Many successful people keep homes in Florida and Illinois. When these people consider divorce in Florida or Illinois, they need to consider the strategic advantages and disadvantages of both jurisdictions.
I am uniquely qualified to answer this question as I am licensed in both Illinois and in Florida. I have an office in Chicago, IL and an office in Naples, Florida.
The option of where you wish to file is up to you.
If you wish to file for divorce in Chicago, Cook County, Illinois, there is very little law saying that you cannot. The statute doesn’t even have a requirement that you live in Illinois before filing.
“The court shall enter a judgment of dissolution of marriage when at the time the action was commenced one of the spouses was a resident of this State or was stationed in this State while a member of the armed services, and the residence or military presence had been maintained for 90 days next preceding the commencement of the action or the making of the finding” 750 ILCS 401(a)
You could file for divorce in Illinois and simply wait 90 days before entering the final judgment of dissolution. Also, you don’t even have to live in Illinois to file for divorce in Illinois if your spouse lives in Illinois.
There is even a case on the record where the parties fought over whether the case was to be heard Illinois or in Florida, Garrison v. Garrison 107 Ill. App.2d 311 (1969). While the case is almost 50 years old, the courts held that the jurisdiction of a divorce case depends on the intent of the party. Basically, if you believe you live in Illinois, you live there.
This concept of intent determines residency was reaffirmed when Rahm Emmanuel ran for mayor of Chicago after living in Washington, DC. The Illinois Supreme court held that Rahm Emmanuel was still a Chicago, Illinois resident because he had not abandoned his residency there (he has stuff in the basement of the house he was renting out). Abandonment, as well, was determined by intent.
So, basically, if you file first in Illinois and make almost any viable claim that your intent was to be a resident of Illinois your divorce will stay in Illinois.

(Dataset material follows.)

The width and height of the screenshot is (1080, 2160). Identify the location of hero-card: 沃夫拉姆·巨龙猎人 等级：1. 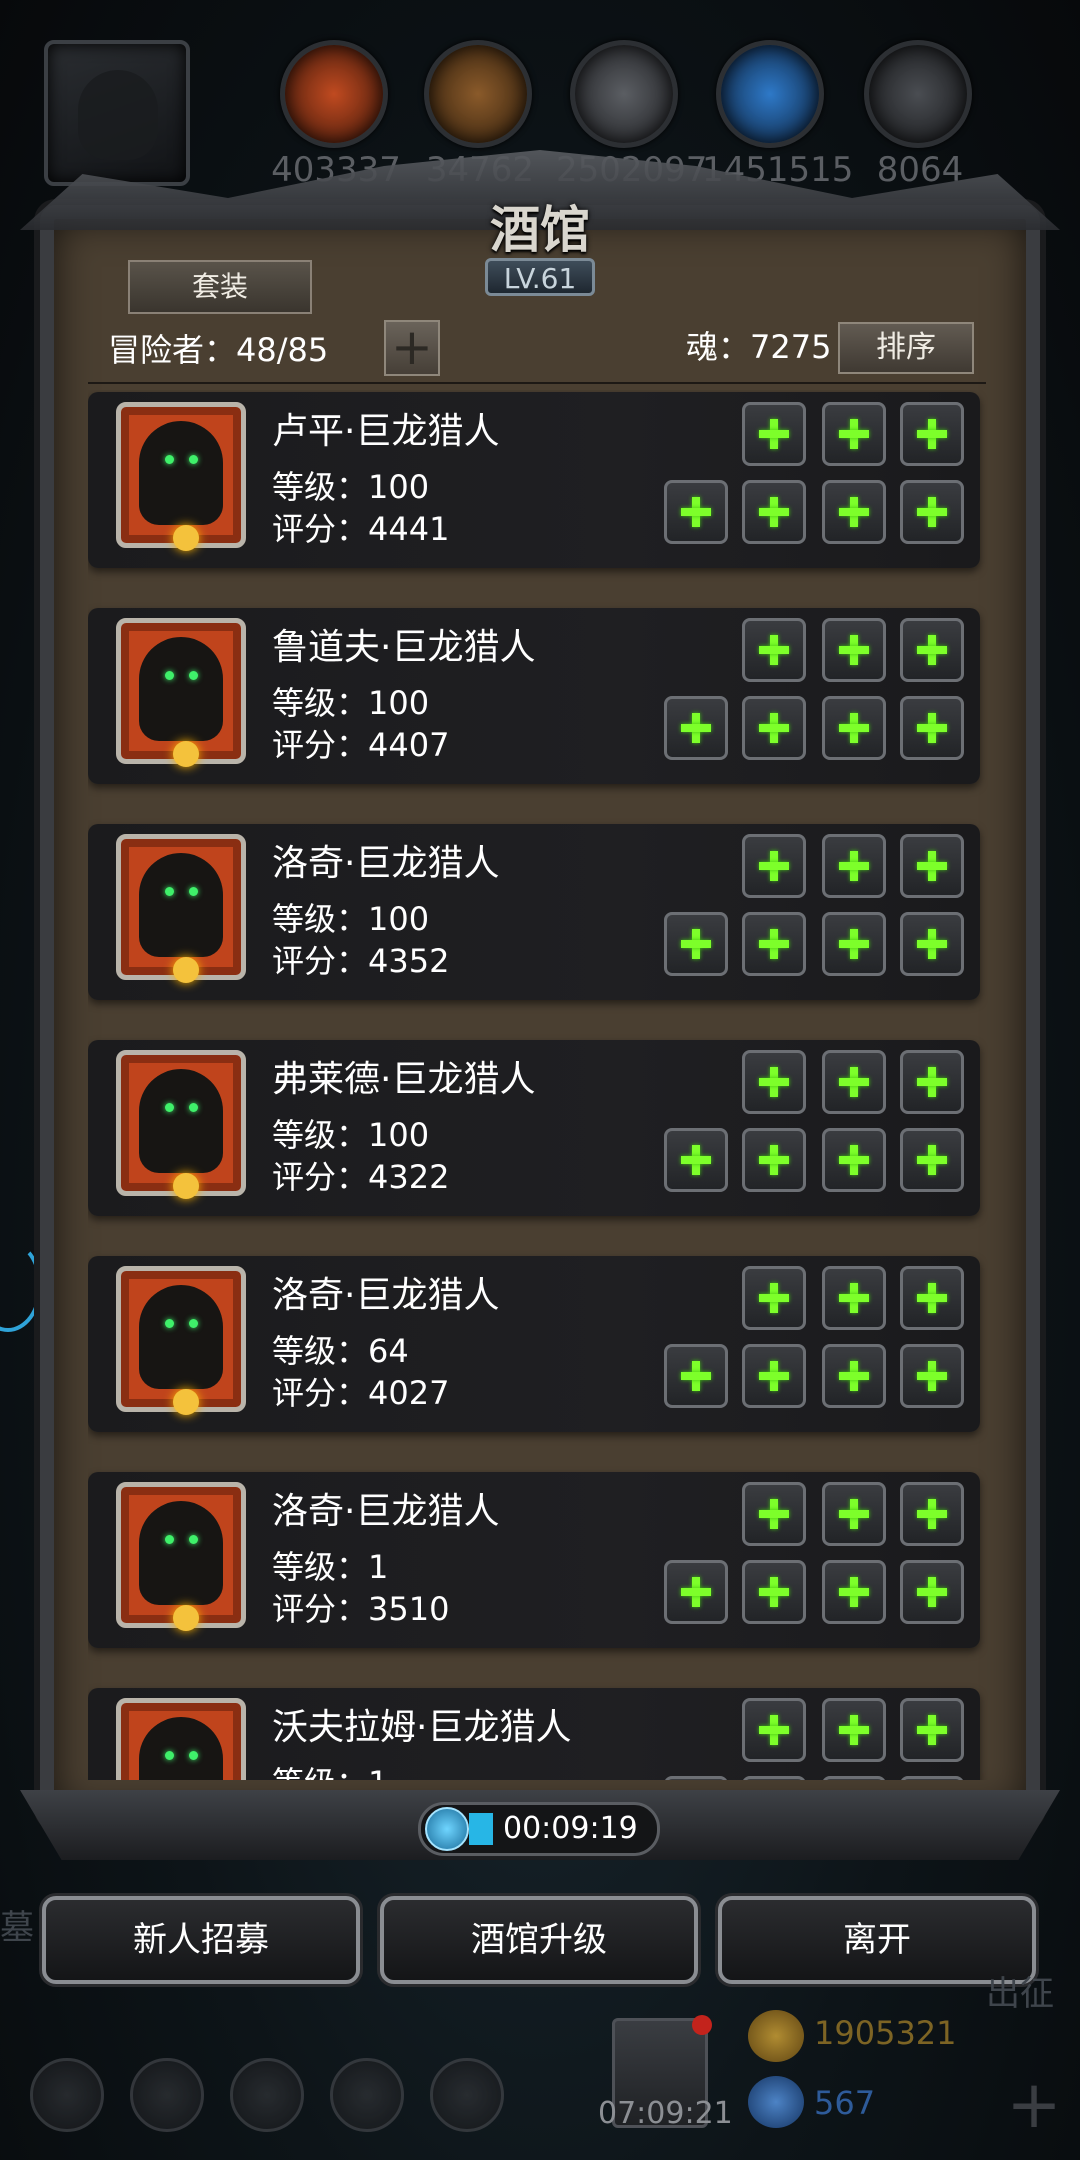
(534, 1734).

Filing for divorce in Florida is a little more strict. “To obtain a dissolution of marriage, one of the parties to the marriage must reside 6 months in the state before the filing of the petition.” Fla. Stat. 61.021
Florida defines that 6 months of residing as “an actual presence in Florida coupled with an intention at that time to make Florida the residence.” Jenkins v. Jenkins, 556 So.2d 441, 442 (Fla. 4th DCA 1990). But, Jenkins vs. Jenkins further elaborates that a continuous 6 months is not necessary if sufficient evidence exists of intent to have Florida be the party’s state of residence.

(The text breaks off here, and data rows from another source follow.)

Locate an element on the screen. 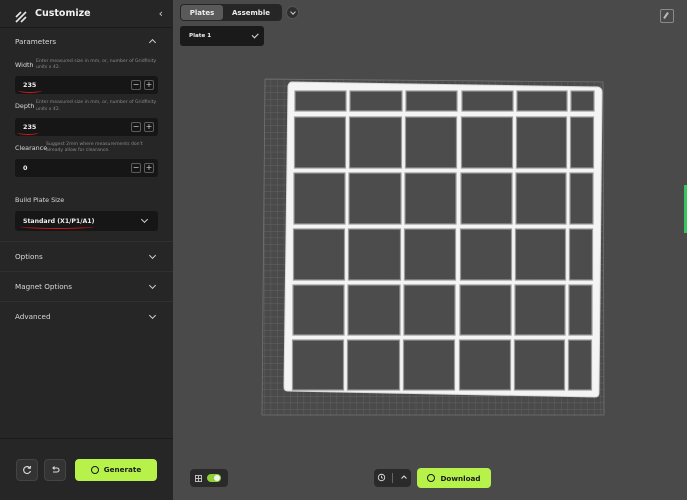 Image resolution: width=687 pixels, height=500 pixels. depth-label: Depth is located at coordinates (25, 106).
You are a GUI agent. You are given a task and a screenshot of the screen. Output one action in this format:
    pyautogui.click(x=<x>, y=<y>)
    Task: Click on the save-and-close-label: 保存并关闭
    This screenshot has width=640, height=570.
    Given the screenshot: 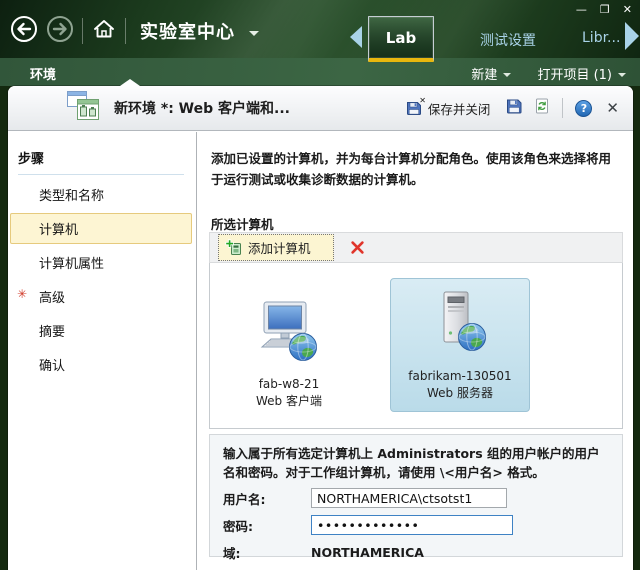 What is the action you would take?
    pyautogui.click(x=459, y=109)
    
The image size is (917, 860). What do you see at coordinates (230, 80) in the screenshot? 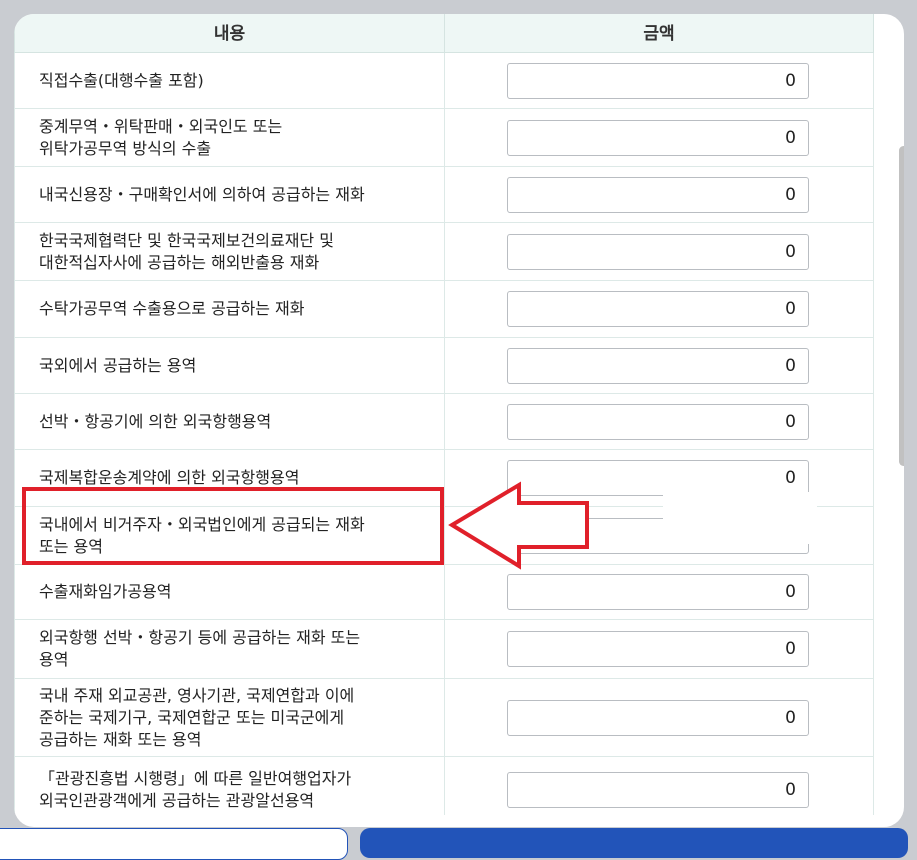
I see `row-label: 직접수출(대행수출 포함)` at bounding box center [230, 80].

A Florida vacation home does not qualify a party to be a Florida resident. Florida residency cannot be established by “mere maintenance of a vacation or other temporary home in the state.” Gilman, 413 So.2d at 413. But, if you’ve been in Florida for over 6 months, it’s tough to label the home you’ve been staying in as a “vacation home”.

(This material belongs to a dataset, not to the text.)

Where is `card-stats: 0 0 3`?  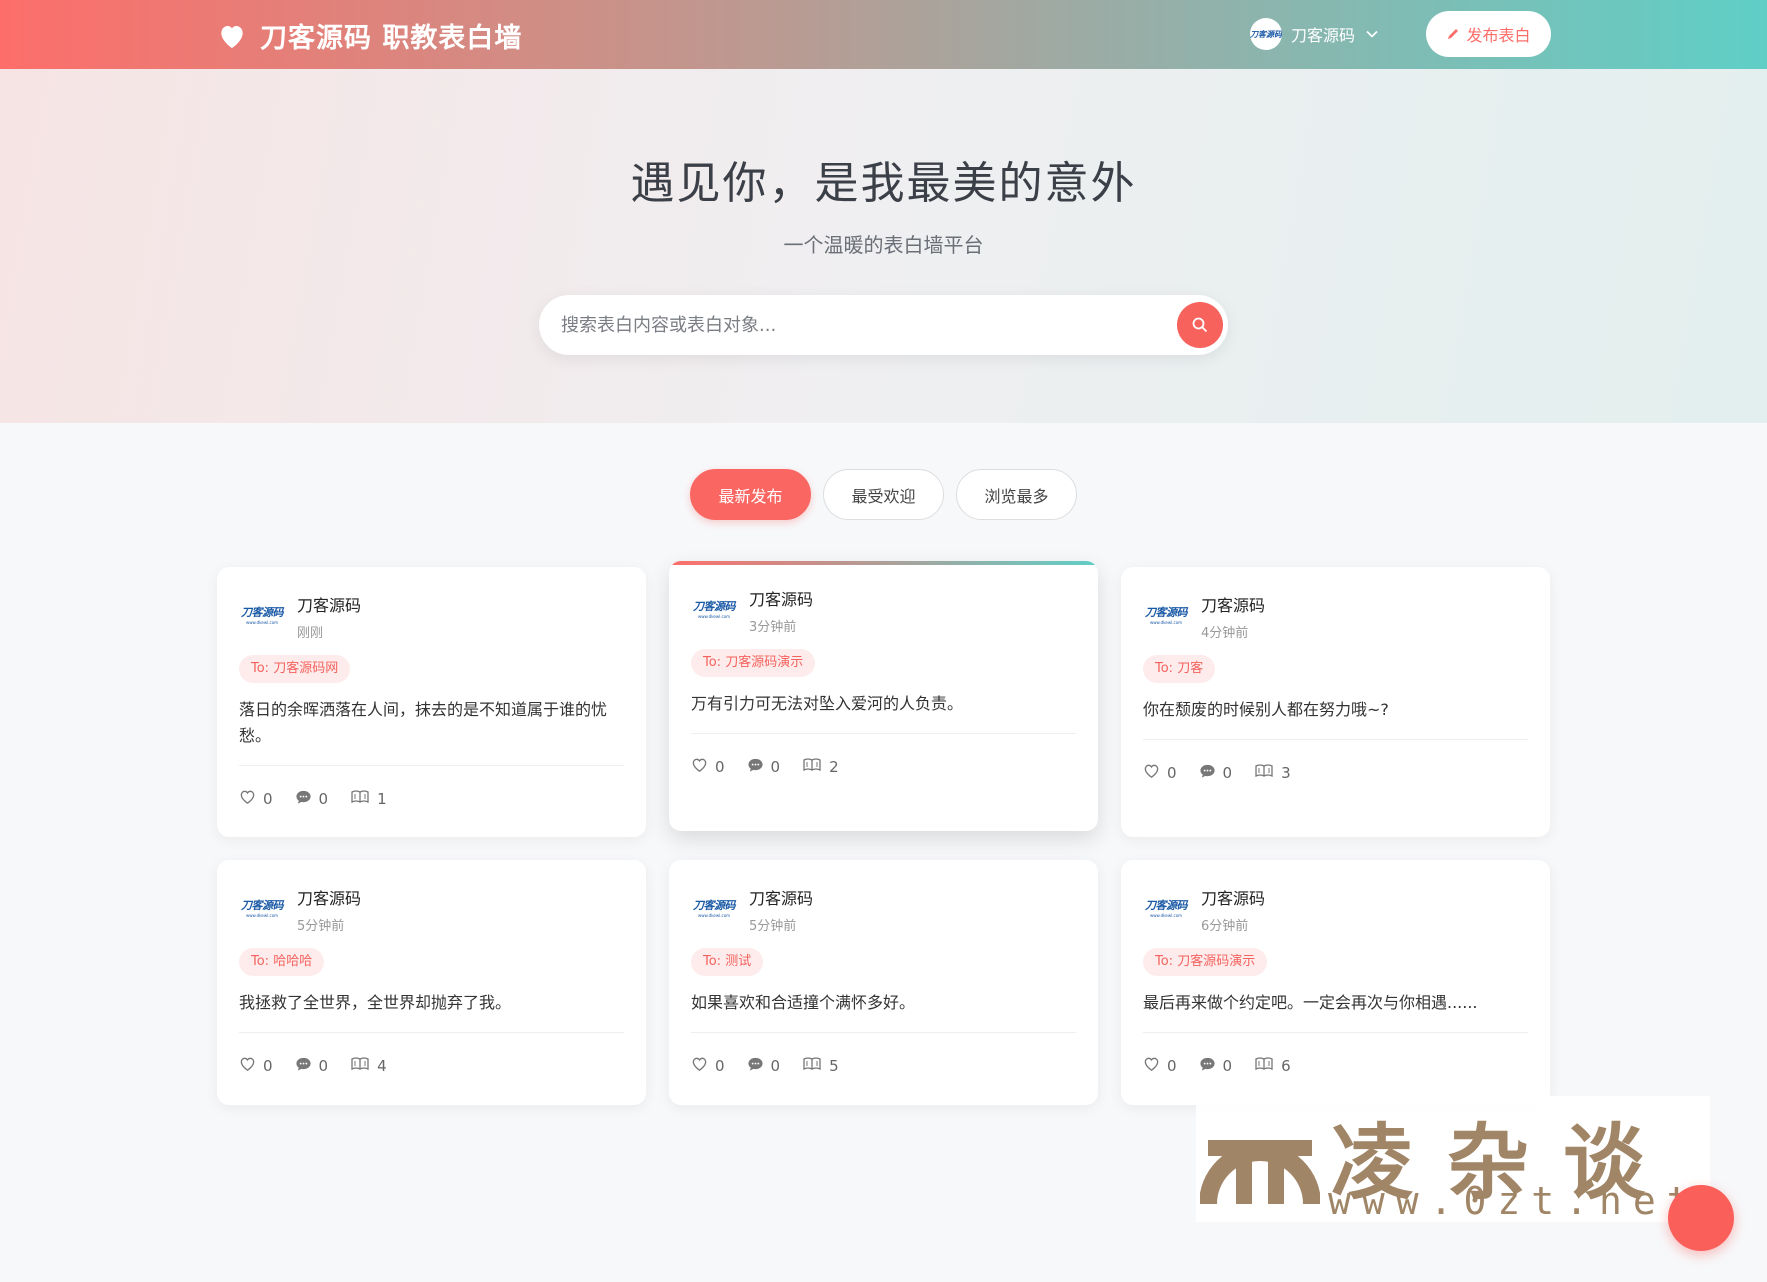 card-stats: 0 0 3 is located at coordinates (1228, 773).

Of course, before making the decision to file in Illinois or Florida you should carefully consider the two states’ different divorce laws and how they would apply to your case in particular. Talk to a Chicago, Illinois lawyer who is licensed in both Illinois and Florida to get all the information you need. Upon deciding which court system would be more favorable to you, it would appear that you can file in Illinois any time and must establish a six month presence in Florida before filing in Florida.